Action item: Type out the records again, exactly as they are.

Entries provided:
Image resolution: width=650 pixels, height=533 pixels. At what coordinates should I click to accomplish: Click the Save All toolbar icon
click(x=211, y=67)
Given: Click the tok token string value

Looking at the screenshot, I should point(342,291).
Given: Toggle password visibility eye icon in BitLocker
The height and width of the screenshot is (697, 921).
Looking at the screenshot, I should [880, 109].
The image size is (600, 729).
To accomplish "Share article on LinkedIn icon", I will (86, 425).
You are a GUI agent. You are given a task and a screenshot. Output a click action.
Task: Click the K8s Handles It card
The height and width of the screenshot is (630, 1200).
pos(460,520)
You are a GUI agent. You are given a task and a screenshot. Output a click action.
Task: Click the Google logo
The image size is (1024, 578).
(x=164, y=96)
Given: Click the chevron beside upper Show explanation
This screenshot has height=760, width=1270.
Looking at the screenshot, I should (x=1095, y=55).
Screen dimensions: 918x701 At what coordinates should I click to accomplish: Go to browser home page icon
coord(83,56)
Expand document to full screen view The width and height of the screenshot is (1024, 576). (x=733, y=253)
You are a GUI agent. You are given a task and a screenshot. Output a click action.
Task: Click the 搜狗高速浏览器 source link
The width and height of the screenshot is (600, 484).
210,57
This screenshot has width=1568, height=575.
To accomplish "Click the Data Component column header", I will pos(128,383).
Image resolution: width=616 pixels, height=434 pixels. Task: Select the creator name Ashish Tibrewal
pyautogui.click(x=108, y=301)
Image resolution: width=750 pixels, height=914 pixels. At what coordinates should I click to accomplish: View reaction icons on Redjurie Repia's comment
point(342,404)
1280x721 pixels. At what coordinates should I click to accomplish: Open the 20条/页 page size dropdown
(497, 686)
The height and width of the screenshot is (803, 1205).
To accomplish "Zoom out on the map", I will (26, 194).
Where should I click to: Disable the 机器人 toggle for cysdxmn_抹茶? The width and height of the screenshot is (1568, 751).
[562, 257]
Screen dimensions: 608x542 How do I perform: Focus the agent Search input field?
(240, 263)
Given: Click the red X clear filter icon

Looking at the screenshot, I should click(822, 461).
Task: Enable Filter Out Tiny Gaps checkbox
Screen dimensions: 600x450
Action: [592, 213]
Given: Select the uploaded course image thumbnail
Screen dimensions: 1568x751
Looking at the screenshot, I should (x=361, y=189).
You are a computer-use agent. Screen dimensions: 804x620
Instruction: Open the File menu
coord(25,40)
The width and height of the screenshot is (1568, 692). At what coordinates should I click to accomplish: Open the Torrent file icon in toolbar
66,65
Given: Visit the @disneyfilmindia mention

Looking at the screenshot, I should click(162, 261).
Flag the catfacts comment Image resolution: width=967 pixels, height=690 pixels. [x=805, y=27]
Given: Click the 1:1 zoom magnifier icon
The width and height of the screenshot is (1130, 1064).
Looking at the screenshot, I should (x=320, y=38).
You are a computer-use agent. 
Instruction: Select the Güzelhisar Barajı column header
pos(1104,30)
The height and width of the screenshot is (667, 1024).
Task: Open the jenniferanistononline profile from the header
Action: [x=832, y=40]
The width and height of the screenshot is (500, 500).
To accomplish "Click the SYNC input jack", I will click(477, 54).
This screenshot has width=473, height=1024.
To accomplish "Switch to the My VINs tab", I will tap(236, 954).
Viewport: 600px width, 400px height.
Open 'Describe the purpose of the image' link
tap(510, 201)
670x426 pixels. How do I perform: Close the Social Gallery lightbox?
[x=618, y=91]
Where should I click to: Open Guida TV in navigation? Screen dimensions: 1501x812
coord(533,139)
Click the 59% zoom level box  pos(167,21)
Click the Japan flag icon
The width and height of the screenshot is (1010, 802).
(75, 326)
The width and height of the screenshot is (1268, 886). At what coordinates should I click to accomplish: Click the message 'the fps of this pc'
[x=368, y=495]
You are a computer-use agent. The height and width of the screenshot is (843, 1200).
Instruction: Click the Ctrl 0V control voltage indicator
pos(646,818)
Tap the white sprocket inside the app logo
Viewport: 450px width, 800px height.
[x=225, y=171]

Your response:
Image resolution: width=650 pixels, height=533 pixels. At what coordinates should I click to accomplish: Click the Save All toolbar icon
click(x=211, y=67)
Given: Click the tok token string value

Looking at the screenshot, I should point(342,291).
Given: Toggle password visibility eye icon in BitLocker
The height and width of the screenshot is (697, 921).
Looking at the screenshot, I should [880, 109].
The image size is (600, 729).
To accomplish "Share article on LinkedIn icon", I will (86, 425).
You are a GUI agent. You are given a task and a screenshot. Output a click action.
Task: Click the K8s Handles It card
The height and width of the screenshot is (630, 1200).
pos(460,520)
You are a GUI agent. You are given a task and a screenshot. Output a click action.
Task: Click the Google logo
The image size is (1024, 578).
(x=164, y=96)
Given: Click the chevron beside upper Show explanation
This screenshot has height=760, width=1270.
Looking at the screenshot, I should (x=1095, y=55).
Screen dimensions: 918x701 At what coordinates should I click to accomplish: Go to browser home page icon
coord(83,56)
Expand document to full screen view The width and height of the screenshot is (1024, 576). (x=733, y=253)
You are a GUI agent. You are given a task and a screenshot. Output a click action.
Task: Click the 搜狗高速浏览器 source link
The width and height of the screenshot is (600, 484).
210,57
This screenshot has width=1568, height=575.
To accomplish "Click the Data Component column header", I will pos(128,383).
Image resolution: width=616 pixels, height=434 pixels. Task: Select the creator name Ashish Tibrewal
pyautogui.click(x=108, y=301)
Image resolution: width=750 pixels, height=914 pixels. At what coordinates should I click to accomplish: View reaction icons on Redjurie Repia's comment
point(342,404)
1280x721 pixels. At what coordinates should I click to accomplish: Open the 20条/页 page size dropdown
(497, 686)
The height and width of the screenshot is (803, 1205).
To accomplish "Zoom out on the map", I will (26, 194).
Where should I click to: Disable the 机器人 toggle for cysdxmn_抹茶? The width and height of the screenshot is (1568, 751).
[562, 257]
Screen dimensions: 608x542 How do I perform: Focus the agent Search input field?
(240, 263)
Given: Click the red X clear filter icon

Looking at the screenshot, I should click(822, 461).
Task: Enable Filter Out Tiny Gaps checkbox
Screen dimensions: 600x450
Action: [592, 213]
Given: Select the uploaded course image thumbnail
Screen dimensions: 1568x751
Looking at the screenshot, I should (x=361, y=189).
You are a computer-use agent. Screen dimensions: 804x620
Instruction: Open the File menu
coord(25,40)
The width and height of the screenshot is (1568, 692). At what coordinates should I click to accomplish: Open the Torrent file icon in toolbar
66,65
Given: Visit the @disneyfilmindia mention

Looking at the screenshot, I should click(162, 261).
Flag the catfacts comment Image resolution: width=967 pixels, height=690 pixels. [x=805, y=27]
Given: Click the 1:1 zoom magnifier icon
The width and height of the screenshot is (1130, 1064).
Looking at the screenshot, I should (x=320, y=38).
You are a computer-use agent. 
Instruction: Select the Güzelhisar Barajı column header
pos(1104,30)
The height and width of the screenshot is (667, 1024).
Task: Open the jenniferanistononline profile from the header
Action: [x=832, y=40]
The width and height of the screenshot is (500, 500).
To accomplish "Click the SYNC input jack", I will click(477, 54).
This screenshot has width=473, height=1024.
To accomplish "Switch to the My VINs tab", I will tap(236, 954).
Viewport: 600px width, 400px height.
Open 'Describe the purpose of the image' link
tap(510, 201)
670x426 pixels. How do I perform: Close the Social Gallery lightbox?
[x=618, y=91]
Where should I click to: Open Guida TV in navigation? Screen dimensions: 1501x812
coord(533,139)
Click the 59% zoom level box  pos(167,21)
Click the Japan flag icon
The width and height of the screenshot is (1010, 802).
(75, 326)
The width and height of the screenshot is (1268, 886). At what coordinates should I click to accomplish: Click the message 'the fps of this pc'
[x=368, y=495]
You are a computer-use agent. The height and width of the screenshot is (843, 1200).
Instruction: Click the Ctrl 0V control voltage indicator
pos(646,818)
Tap the white sprocket inside the app logo
Viewport: 450px width, 800px height.
[x=225, y=171]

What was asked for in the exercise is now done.